Die Farben sind in weinroten Tönen gehalten, die auf einem beigen Hintergrund liegen. Obwohl man vierfarbig druckt, ist die Wirkung nicht bunt. Blaue Akzente setzen die Logos des Veranstalters und der Sponsoren.

Die Wirkung

Beabsichtigt ist eine morbide Kraft, die von der Titelseite hervorgeht. Gewalt, Schmutz, gar Ekel werden kommuniziert. Nichts wird beschönigt, man erschrickt fast im ersten Moment. Die unterschiedlich gefüllten und abstrahierten Köpfe deuten auf ein Gesellschaftsproblem aller Schichten. Auf den Innenseiten der Einladung verliert sich die Gewalt, der Fleck «sick» ist flüchtiger Zeuge, am Folgetag des Gelages entdeckt. Der Kopf der Frau ist reinweiss, «sick» scheint sich wie in Gedanken aufzulösen. Die rechte Seite mit dem Programm reizt schon fast mit der Lieblichkeit einer Weinkarte, die erneut ins Verderben zieht.

Kann man so etwas selber?

Der ambitionierte Kunde stellt sich jetzt die Frage, ob er eine solche Art Einladungskarte aus Gründen der Kosten- oder Zeitersparnis selber auf die Reihe kriegt.

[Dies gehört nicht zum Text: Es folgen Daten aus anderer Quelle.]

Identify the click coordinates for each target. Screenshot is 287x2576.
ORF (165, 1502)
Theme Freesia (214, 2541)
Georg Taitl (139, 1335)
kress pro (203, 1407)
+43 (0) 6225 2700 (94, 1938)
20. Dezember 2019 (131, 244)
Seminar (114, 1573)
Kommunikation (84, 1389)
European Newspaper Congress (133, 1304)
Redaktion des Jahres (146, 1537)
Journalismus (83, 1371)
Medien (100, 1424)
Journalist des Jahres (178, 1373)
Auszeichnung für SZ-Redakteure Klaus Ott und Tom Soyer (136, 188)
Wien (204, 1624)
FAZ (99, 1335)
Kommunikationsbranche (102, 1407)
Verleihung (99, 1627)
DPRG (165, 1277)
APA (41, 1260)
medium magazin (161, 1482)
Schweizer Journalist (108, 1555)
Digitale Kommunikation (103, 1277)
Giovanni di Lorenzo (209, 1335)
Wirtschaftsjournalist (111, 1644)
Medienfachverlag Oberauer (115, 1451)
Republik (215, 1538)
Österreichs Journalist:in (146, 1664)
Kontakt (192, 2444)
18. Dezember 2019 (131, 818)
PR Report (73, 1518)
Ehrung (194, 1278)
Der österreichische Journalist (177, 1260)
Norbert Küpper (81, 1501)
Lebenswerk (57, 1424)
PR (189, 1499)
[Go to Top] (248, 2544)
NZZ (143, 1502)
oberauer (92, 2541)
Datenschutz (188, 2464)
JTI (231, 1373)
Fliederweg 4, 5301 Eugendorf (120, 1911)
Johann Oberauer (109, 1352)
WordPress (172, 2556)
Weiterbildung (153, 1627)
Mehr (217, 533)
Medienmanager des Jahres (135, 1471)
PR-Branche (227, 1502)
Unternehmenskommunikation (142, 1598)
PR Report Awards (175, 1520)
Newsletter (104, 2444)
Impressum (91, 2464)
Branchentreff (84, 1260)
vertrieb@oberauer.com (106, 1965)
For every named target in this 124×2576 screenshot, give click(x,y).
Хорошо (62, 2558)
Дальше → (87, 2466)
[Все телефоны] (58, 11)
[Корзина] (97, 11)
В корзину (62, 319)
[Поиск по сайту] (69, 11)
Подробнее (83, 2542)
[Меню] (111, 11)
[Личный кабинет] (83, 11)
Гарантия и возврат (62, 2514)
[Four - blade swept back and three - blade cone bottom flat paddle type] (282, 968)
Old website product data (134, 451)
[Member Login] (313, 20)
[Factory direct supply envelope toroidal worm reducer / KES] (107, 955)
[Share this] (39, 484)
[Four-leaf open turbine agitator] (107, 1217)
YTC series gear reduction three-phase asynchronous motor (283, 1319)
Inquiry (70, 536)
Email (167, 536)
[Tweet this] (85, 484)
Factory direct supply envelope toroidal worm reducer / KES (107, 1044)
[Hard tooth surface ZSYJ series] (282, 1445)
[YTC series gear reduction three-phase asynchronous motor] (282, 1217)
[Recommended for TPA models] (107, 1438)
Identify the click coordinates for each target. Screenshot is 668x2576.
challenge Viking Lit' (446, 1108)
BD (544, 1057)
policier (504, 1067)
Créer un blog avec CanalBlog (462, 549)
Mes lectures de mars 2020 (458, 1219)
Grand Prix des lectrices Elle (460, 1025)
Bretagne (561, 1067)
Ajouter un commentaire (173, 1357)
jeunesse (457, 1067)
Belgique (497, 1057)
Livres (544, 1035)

Ganz klar nein. Die Idee kommt nicht einfach so, die Werkzeuge und das Können in der Realisation fehlen in der Regel. Oft ist die Einladungskarte der einzige Anstoss, auf einen Event aufmerksam zu machen. Und wer möchte diese einzige Chance leichtfertig mit Arial 12 Punkt und Mittelachse vergeben? Wer visuelle Wirkung erzielen will, der wählt besser den Gang zum Profi. Im Grunde ist es so wie bei der Alkoholabhängigkeit. Die Erkrankten sind auch auf die Hilfe von Fachleuten angewiesen, die Selbstheilung ist unwahrscheinlich.